Neuroscience tools can also be harnessed to study consumer behavior and the effect of different stimuli on their decision making.

Finally, we must not forget access to data in the literature, databases, graphs, tables, so-called archival data. These are existing data that can be used to evaluate theories or generate evidence. Then there are secondary data, which refer to archival data already collected and published by other researchers or organizations.

Generally, a small consulting firm will prefer to exploit archival data, secondary data, and conduct surveys. Having no funds for experiments and observational studies.

These tools help recreate real-world situations and can provide valuable information about human behavior, emotions, attitudes and experiences.

Preparing a survey is no easy matter

Pros and cons of different sources

Using experiments to generate evidence for empirical generalizations can provide solid, verifiable data on how a certain marketing concept or strategy works in a given context. As we have seen, experiments also provide an opportunity to test hypotheses and draw conclusions from the results. However, using these methods to generate evidence for empirical generalizations has some fundamental drawbacks.

First, experiments are expensive and require significant time and resources. In addition, they can only be conducted under controlled conditions, which means that the results generated may not be applicable to real-world situations. Experiments may be difficult to replicate, and thus the data generated may not be reliable.

Despite these drawbacks, experiments remain an important tool for understanding the effects of marketing strategies and tactics in a given context.

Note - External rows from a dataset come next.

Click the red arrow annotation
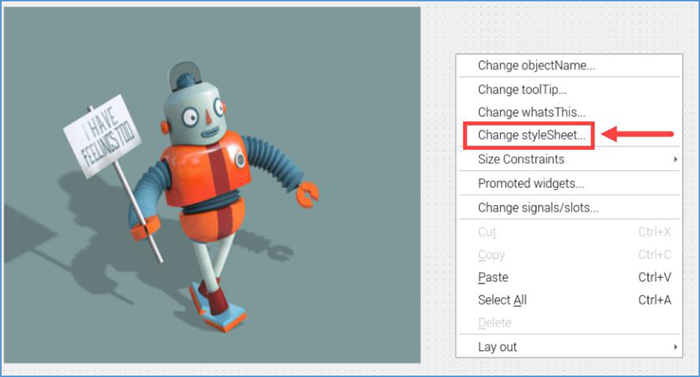The width and height of the screenshot is (700, 377). tap(638, 134)
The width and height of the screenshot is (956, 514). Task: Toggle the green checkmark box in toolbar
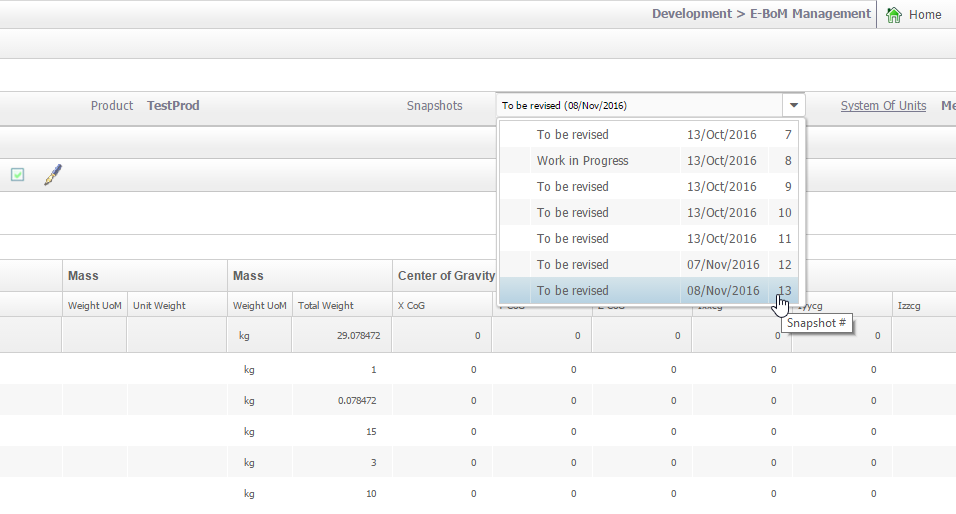[x=17, y=175]
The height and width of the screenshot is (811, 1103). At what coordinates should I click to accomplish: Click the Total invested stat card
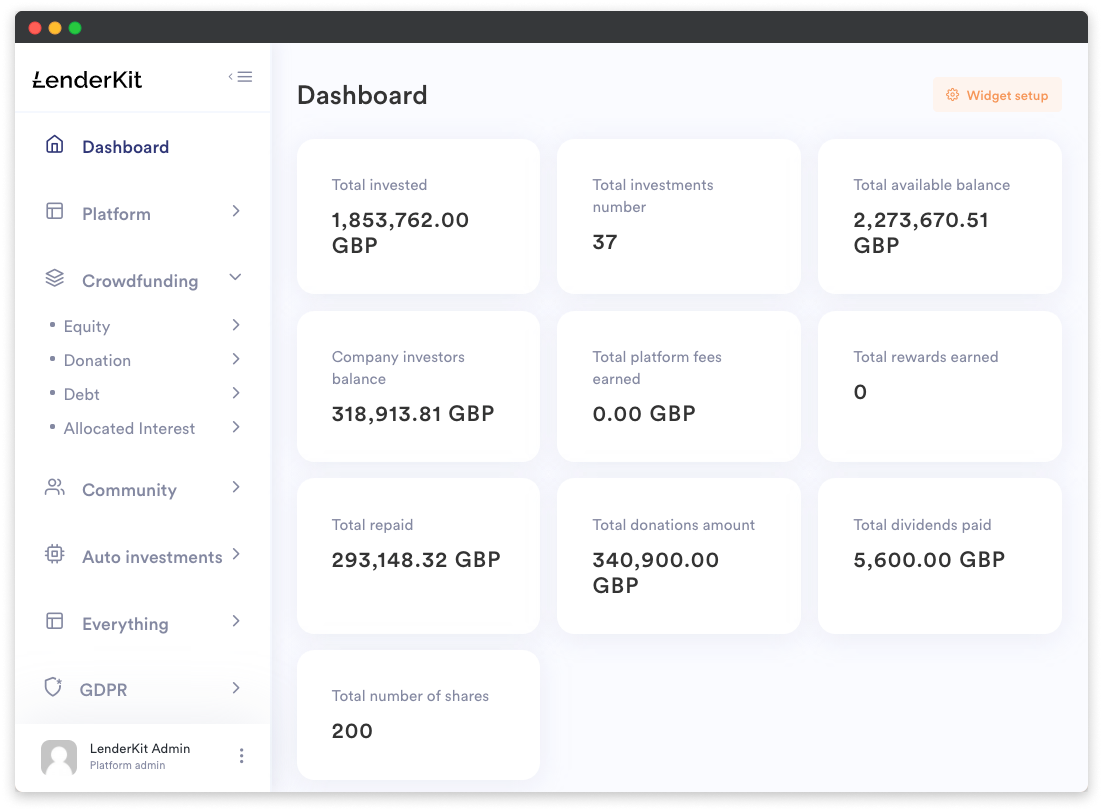(x=418, y=216)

On the other hand, the use of data sources such as surveys, interviews, and focus groups can provide large amounts of data quickly and inexpensively. These can be used to identify patterns and trends in consumer behavior and inform marketing decisions. On the other hand, they may be unrepresentative in nature. Moreover, they may not provide the granularity needed to generate evidence for more complex empirical generalizations.

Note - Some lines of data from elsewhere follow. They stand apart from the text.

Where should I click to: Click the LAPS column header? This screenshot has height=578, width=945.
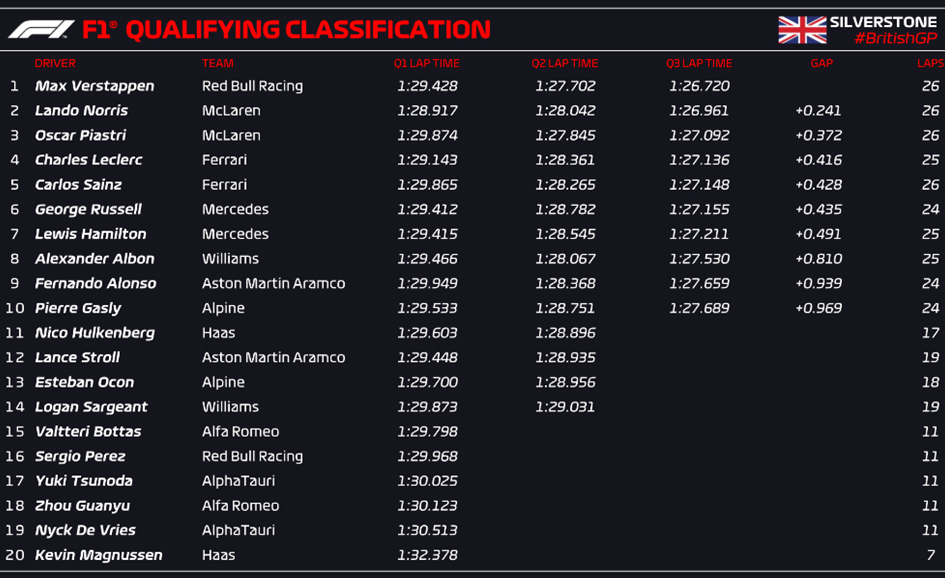point(929,63)
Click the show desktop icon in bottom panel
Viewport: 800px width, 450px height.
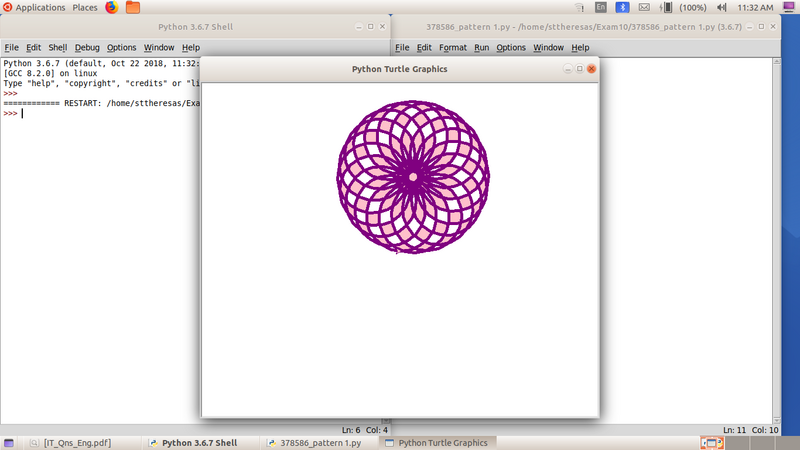point(9,442)
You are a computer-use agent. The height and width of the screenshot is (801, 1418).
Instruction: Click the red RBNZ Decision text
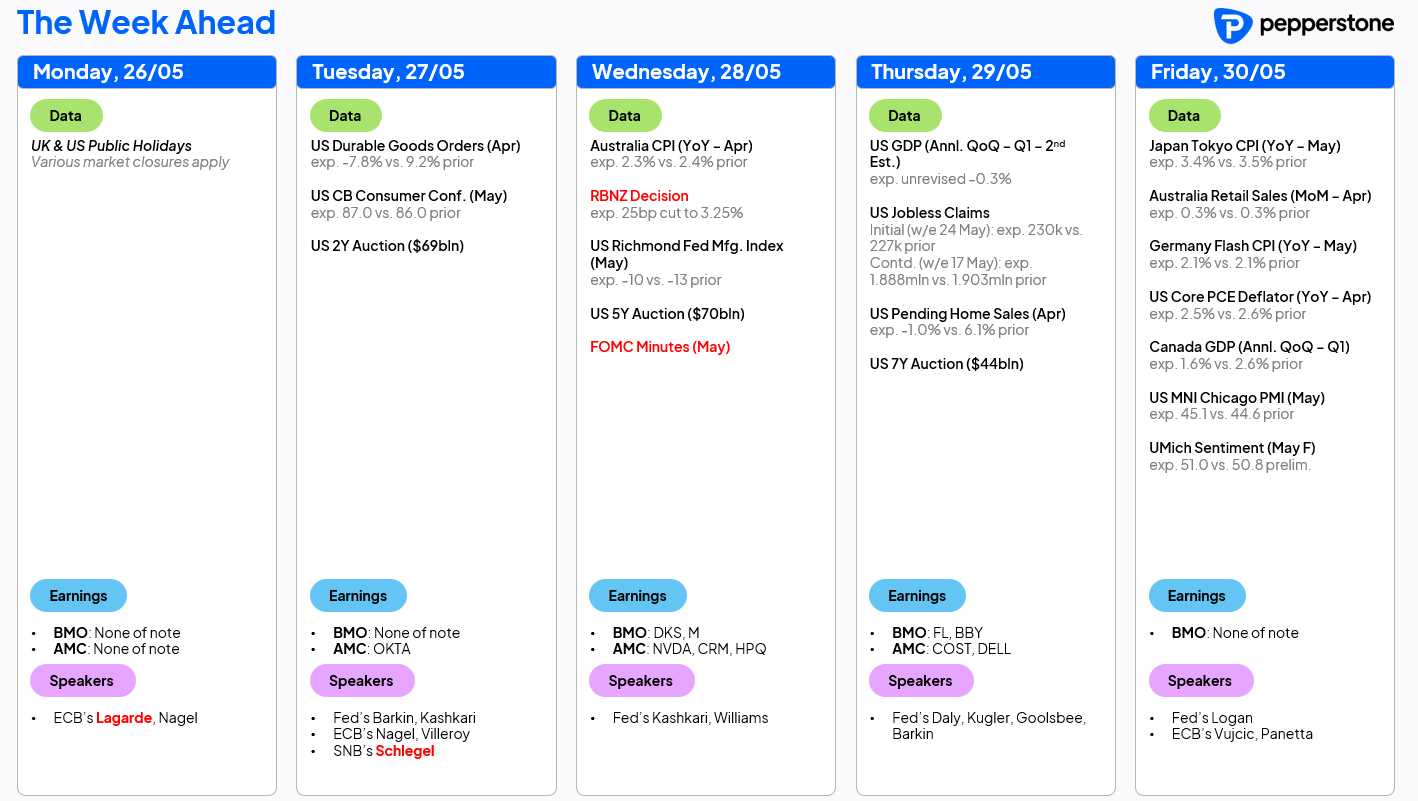639,196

The reasons why some marketers reject the use of theory to develop an EGT

For some marketers, the idea of using theory to develop empirically grounded scientific theory (EGT) may seem overwhelming. Some may hesitate to take this approach because of the complexity of the concepts involved and the difficulty of understanding how they relate to each other. Other marketers may be reluctant to commit the time and effort required to use an EGT, especially if they lack the skills or resources needed for such an undertaking.

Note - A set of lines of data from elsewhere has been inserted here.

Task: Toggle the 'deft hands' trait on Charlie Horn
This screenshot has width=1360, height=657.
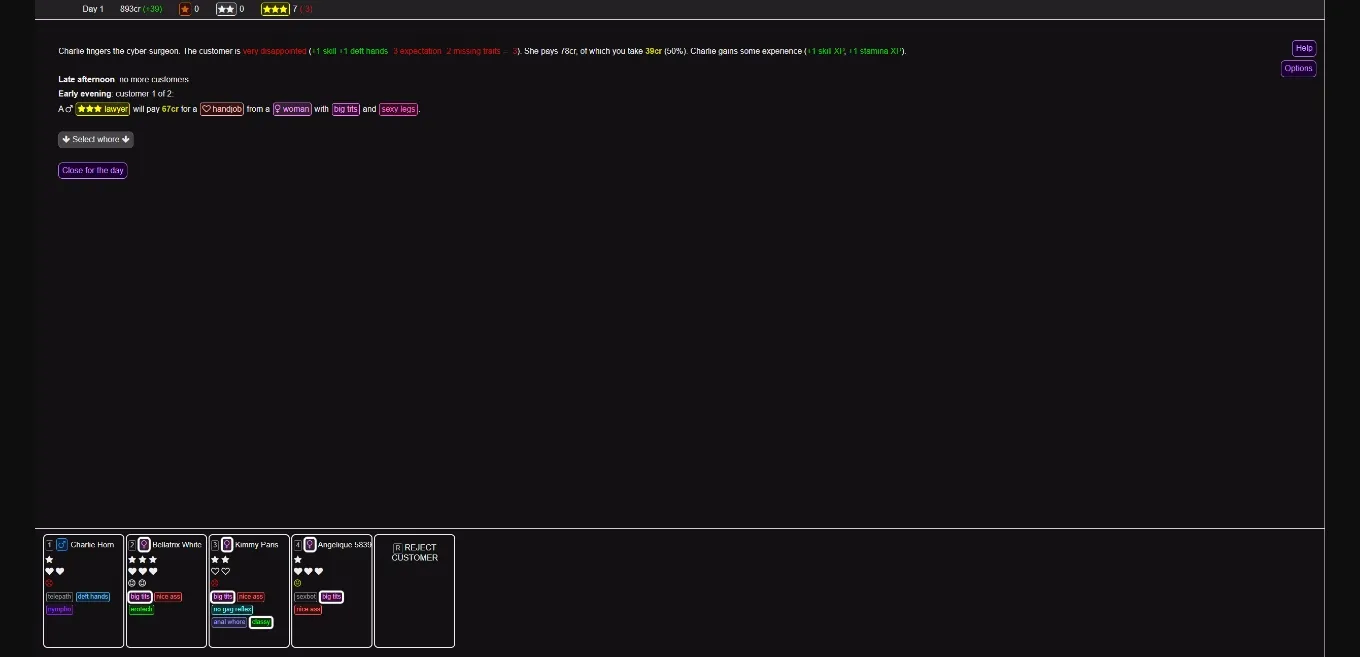Action: [x=93, y=597]
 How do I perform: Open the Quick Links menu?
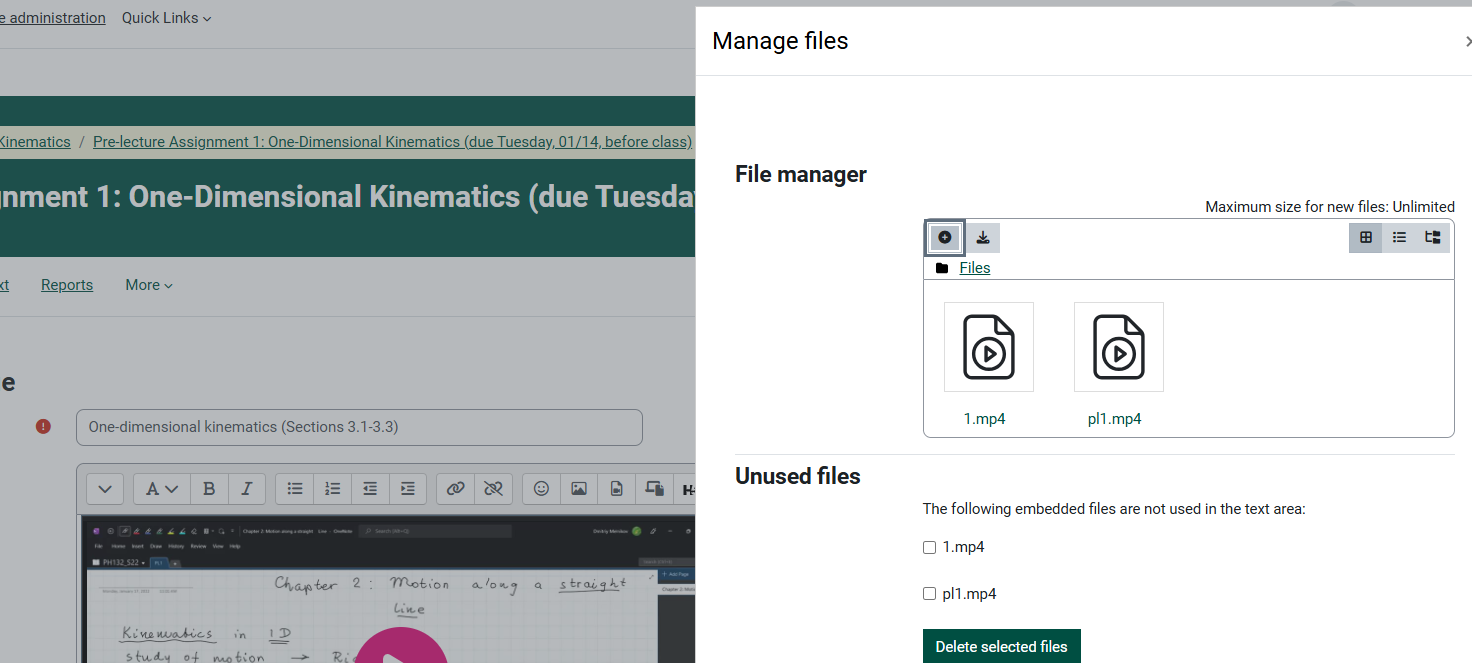[x=165, y=17]
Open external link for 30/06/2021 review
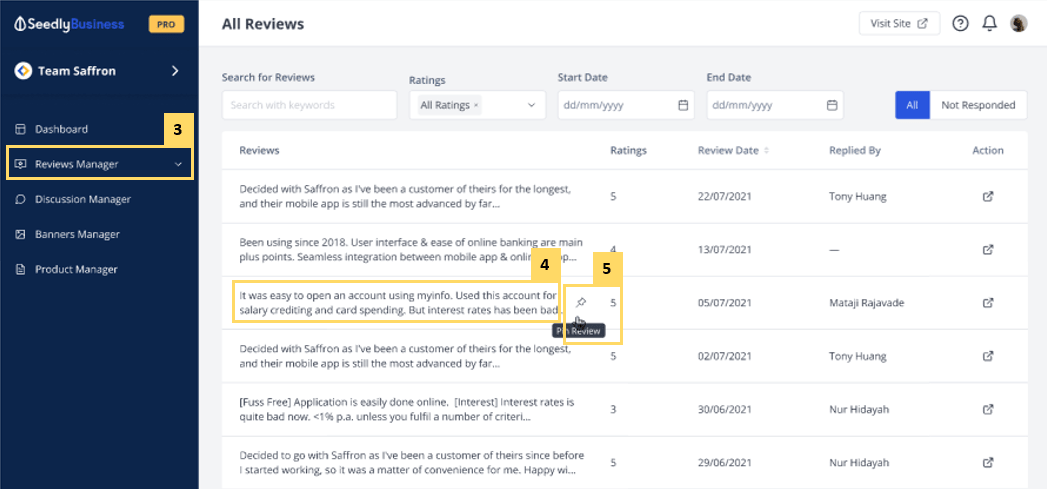Screen dimensions: 1047x489 pos(988,409)
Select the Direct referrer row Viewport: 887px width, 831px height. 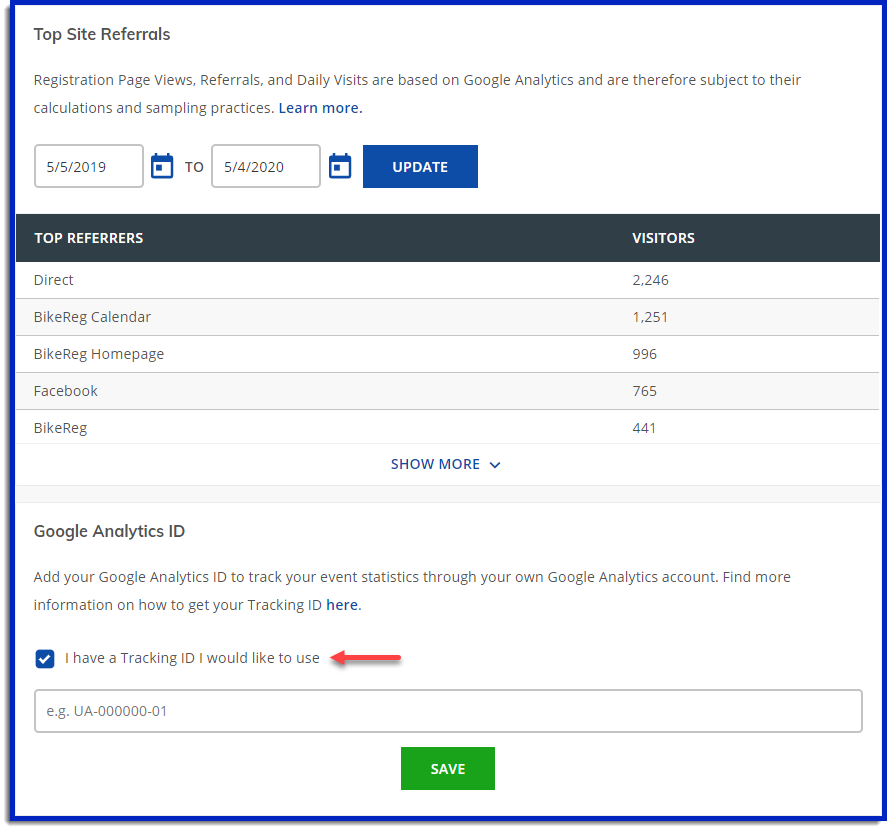54,280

In addition, some marketers may reject the use of theory to develop an EGT because of a lack of confidence in the scientific method or skepticism about its ability to produce reliable results. Finally, they may simply not want to accept theinherent uncertainty in science and prefer instead a more traditional approach that relies on intuition and experience. Or, even worse, reporting the words of some guru.

Whatever the reason, it is important for marketers to consider the potential benefits of using theory to develop an EGT before rejecting it outright. This is unfortunately not happening, especially in Italy.

Alas, in marketing too often the theories of a guru with a lot of self-esteem are preferred over empirical generalizations

Challenges faced by marketers in developing an EGT

Developing an empirically based theory to explain or predict a particular marketing phenomenon is a complex process that is not without its challenges. Marketers must consider numerous factors when seeking to develop and exploit an EGT. These include the need to ensure that the evidence used to generate the generalization is valid and reliable, the need for sufficient data and resources to support the theory, and the need for a comprehensive understanding of the underlying concepts and theories.

They must also be aware of the potential for bias in data collection and analysis due to errors in data analysis and information cleaning, as well as the need to ensure that the models developed are applicable to different contexts and populations.

Ultimately, developing an EGT requires marketers to take a highly creative and analytical approach in order to generate a generalization that has broad applicability.